My route to this role has been a little convoluted, moving between charitable, public and the academic sectors, but I have been lucky enough to maintain the central interest in how people value and respond to natural environments throughout. Everything I do, just as it is for many people, has its roots in my childhood on the edge of the Yorkshire Dales. So much of what we did as a family involved an appreciation of the natural and physical environment.

No visit to a river was complete until one of us had found a bullhead, stone loach or other small fishy victim, all holidays came with a running commentary on the geological processes that shaped the landscape around us. Although I ended up doing a first degree which was profoundly about humans and their communities and societies, I found ways to place much of it in the environment, my first attempt at research was an exploration of how rural agricultural communities adapted during the Foot and Mouth crisis.
The next major influence on my career came when I was lucky enough to spend a year as a volunteer forester on the National Trust’s Wimpole Estate in Cambridgeshire. In those days you could sign on to job-seekers allowance if you volunteered while also looking for a job and the Trust provided accommodation in the stables. This support was crucial for me and without it I, and many others who started out in the environmental sector in this way, would not have been able to do it. While at the Estate I learnt about, and to love, a new flat eastern landscape. My fellow volunteer Nina and I worked with Simon the polymathic Forester to identify bats by their calls, lay a hedge using the Midland style, survey fields for Roman pottery, and document the distribution of members of the Syrphidae family across the estate. Sometimes we did a little forestry management.

▶ _Exercise instructions_:
**A)** Write out the part of the career text that opens with the words containing "My route to" and closes with "and physical environment.", swapping "Yorkshire Dales" for "Lake District".
**B)** Carry on the career text from the point where it stops.
Ignore the entries after this point when working on the career text.

▶ _Stored data_:

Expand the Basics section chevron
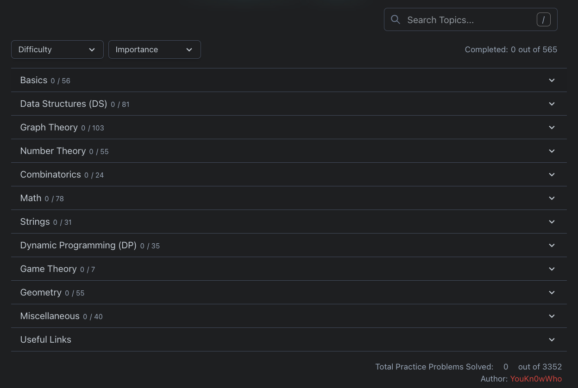Viewport: 578px width, 388px height. pos(552,80)
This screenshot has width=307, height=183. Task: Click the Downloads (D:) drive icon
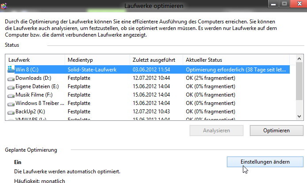(x=11, y=78)
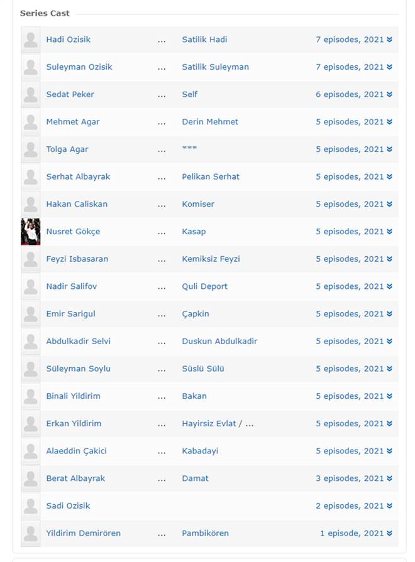The image size is (415, 562).
Task: Click Sedat Peker's placeholder avatar icon
Action: [x=31, y=95]
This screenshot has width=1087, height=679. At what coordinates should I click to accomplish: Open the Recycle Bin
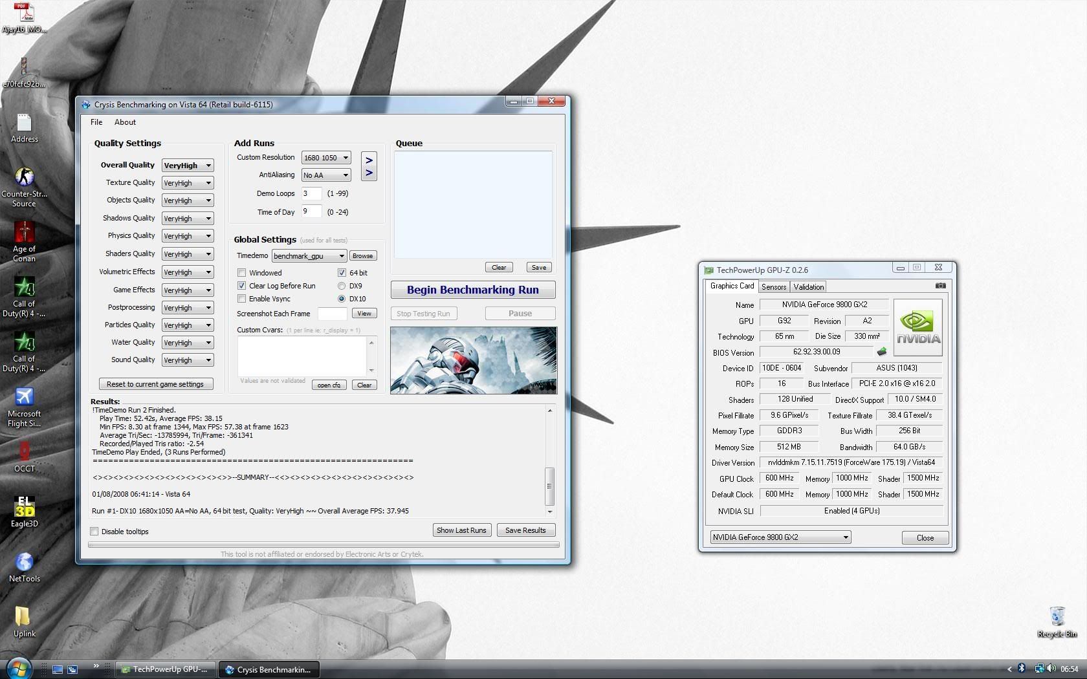tap(1057, 618)
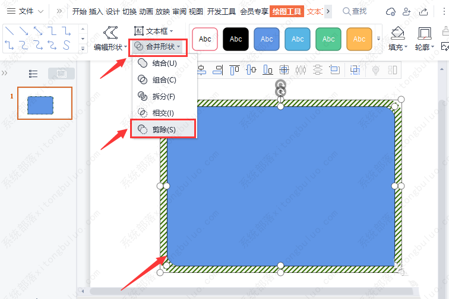449x299 pixels.
Task: Open the 文件 (File) menu
Action: point(25,11)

▶ _Responses to the exercise_:
**A)**
My route to this role has been a little convoluted, moving between charitable, public and the academic sectors, but I have been lucky enough to maintain the central interest in how people value and respond to natural environments throughout. Everything I do, just as it is for many people, has its roots in my childhood on the edge of the Lake District. So much of what we did as a family involved an appreciation of the natural and physical environment.

**B)**
I returned to University after my year as a forester for a PhD funded by Forestry Commission Scotland, thanks to what must have been one of the few occasions when a chainsaw license helped secure a studentship in a medical school. Since my PhD, most of my academic work has taken place at the intersection of environment and health research and decision making. It is an enormously interesting and varied, if a little frustrating, place to work. My first post-doc position was at Forest Research, an agency of the UK’s Forestry Commission, where I worked on a Government commissioned assessment of the social values of the Public Forest Estate. This gave me my first taste of how the direct provision of evidence does not necessarily lead to wise policy decisions. We showed that the majority of the people we spoke to ‘expressed a strong emotional connection with trees and woodlands, and associated a wide range of benefits with them’ and that ‘most participants in the discussion groups expressed a strong wish to maintain or increase the current extent and composition of public woodland ownership’. It was unsurprising that when, nearly exactly a year after publication of the report, the then coalition government proposed selling off nearly half the Estate people were more than a little upset.
The Academic Community
The opportunities I have had in these roles – to speak, for example, on several occasions in the Houses of Parliament, to write reports for Go Science and the WHO, to work with and advise bodies such as the Royal Horticulture Society – are mostly due to the generous people, such as Professor Mike Depledge and Dr Ben Wheeler at ECEHH and Dr Liz O’Brien at Forest Research, that I have been privileged to work with. Sharing such opportunities with new post-docs is an increasingly important way for them to establish themselves and I am hugely grateful I benefited in such a way.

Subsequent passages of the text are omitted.